*Raw records:*
╭──

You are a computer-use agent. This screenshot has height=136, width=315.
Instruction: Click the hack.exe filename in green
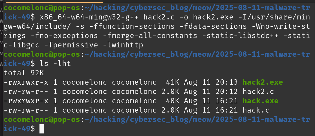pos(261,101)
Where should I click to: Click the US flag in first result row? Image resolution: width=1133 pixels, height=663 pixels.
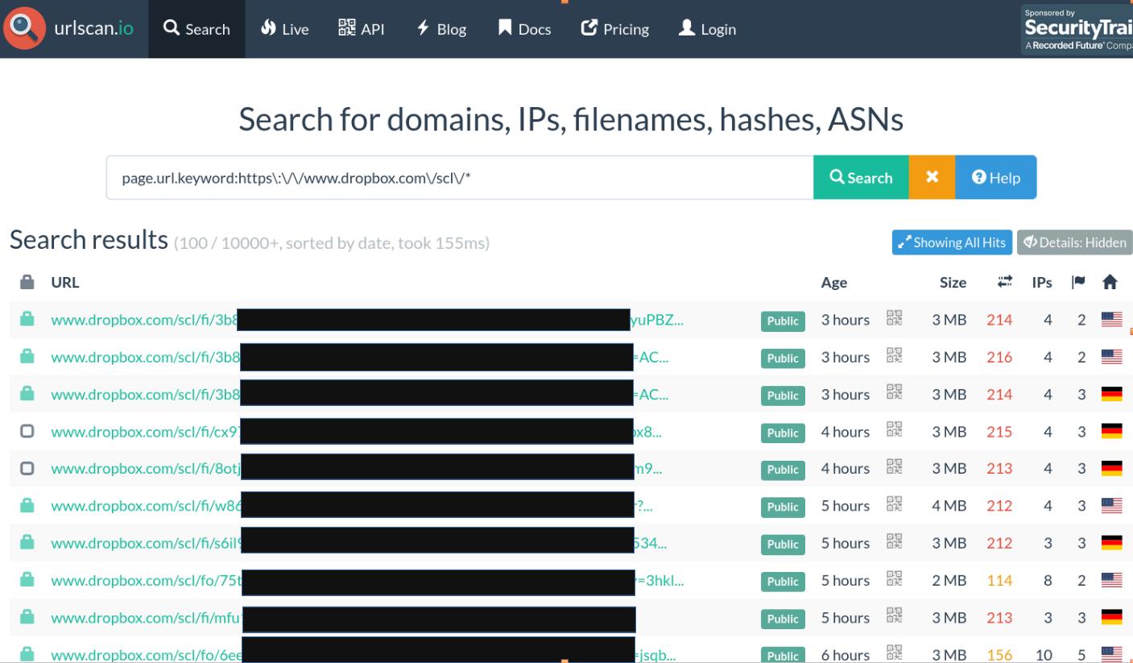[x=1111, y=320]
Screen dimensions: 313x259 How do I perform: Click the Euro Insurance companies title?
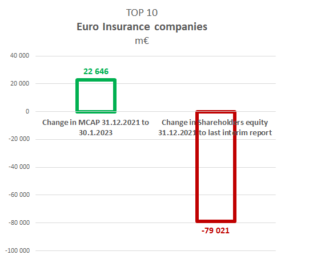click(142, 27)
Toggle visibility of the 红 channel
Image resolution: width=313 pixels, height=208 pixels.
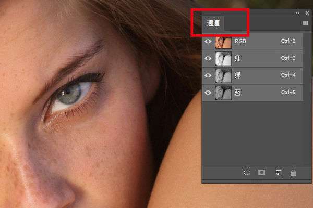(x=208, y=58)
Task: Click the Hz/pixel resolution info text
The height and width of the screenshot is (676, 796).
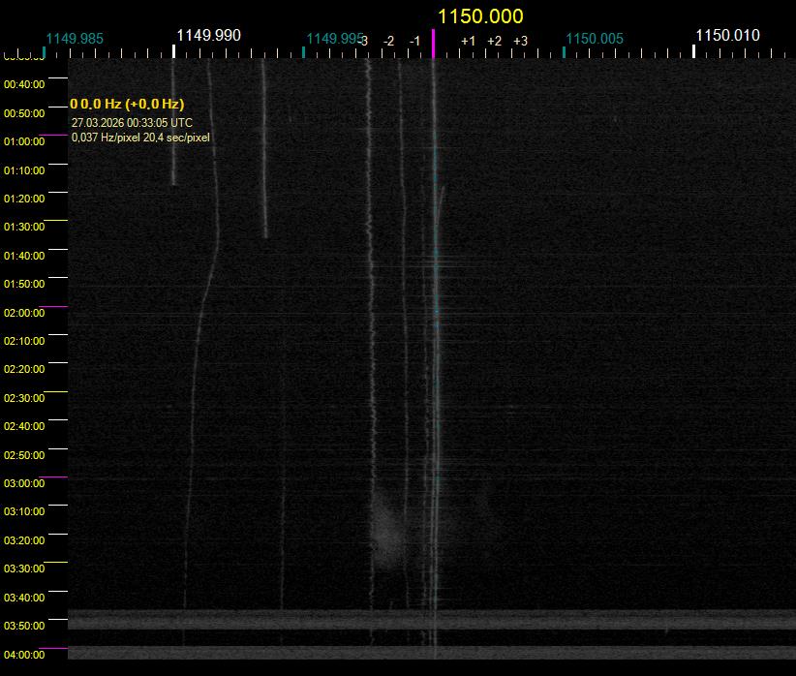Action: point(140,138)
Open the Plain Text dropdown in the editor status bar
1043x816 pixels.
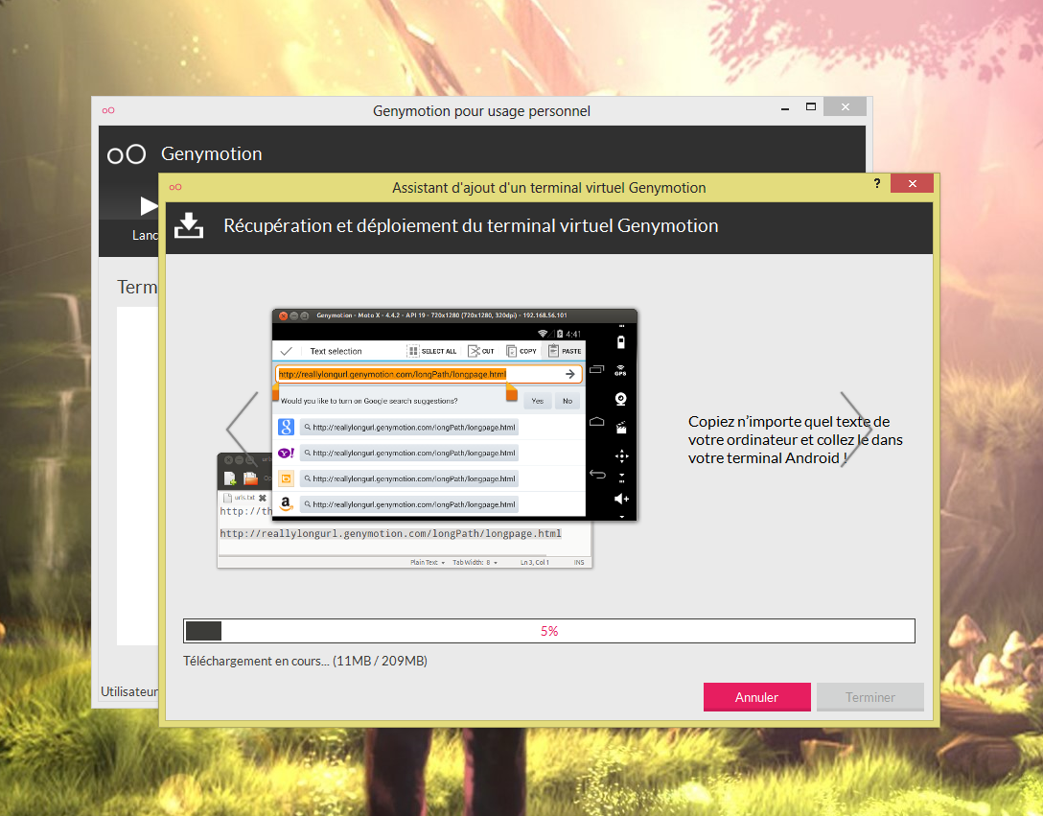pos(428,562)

╰──

*Objective:* Output the lines above as a Markdown table with the columns "No." and "Line", one numbered row per line, skipping blank lines and leaving the pictures out.

*Exercise result:*
| No. | Line |
|---|---|
| 1 | You are a computer-use agent. This screenshot has height=136, width=315. |
| 2 | Instruction: Click the hack.exe filename in green |
| 3 | pos(261,101) |
| 4 | Where should I click to: Click the US flag in first result row? Image resolution: width=1133 pixels, height=663 pixels. |
| 5 | [x=1111, y=320] |
| 6 | Screen dimensions: 313x259 How do I perform: Click the Euro Insurance companies title? |
| 7 | click(142, 27) |
| 8 | Toggle visibility of the 红 channel |
| 9 | Image resolution: width=313 pixels, height=208 pixels. |
| 10 | (x=208, y=58) |
| 11 | Task: Click the Hz/pixel resolution info text |
| 12 | The height and width of the screenshot is (676, 796). |
| 13 | Action: point(140,138) |
| 14 | Open the Plain Text dropdown in the editor status bar |
| 15 | 1043x816 pixels. |
| 16 | pos(428,562) |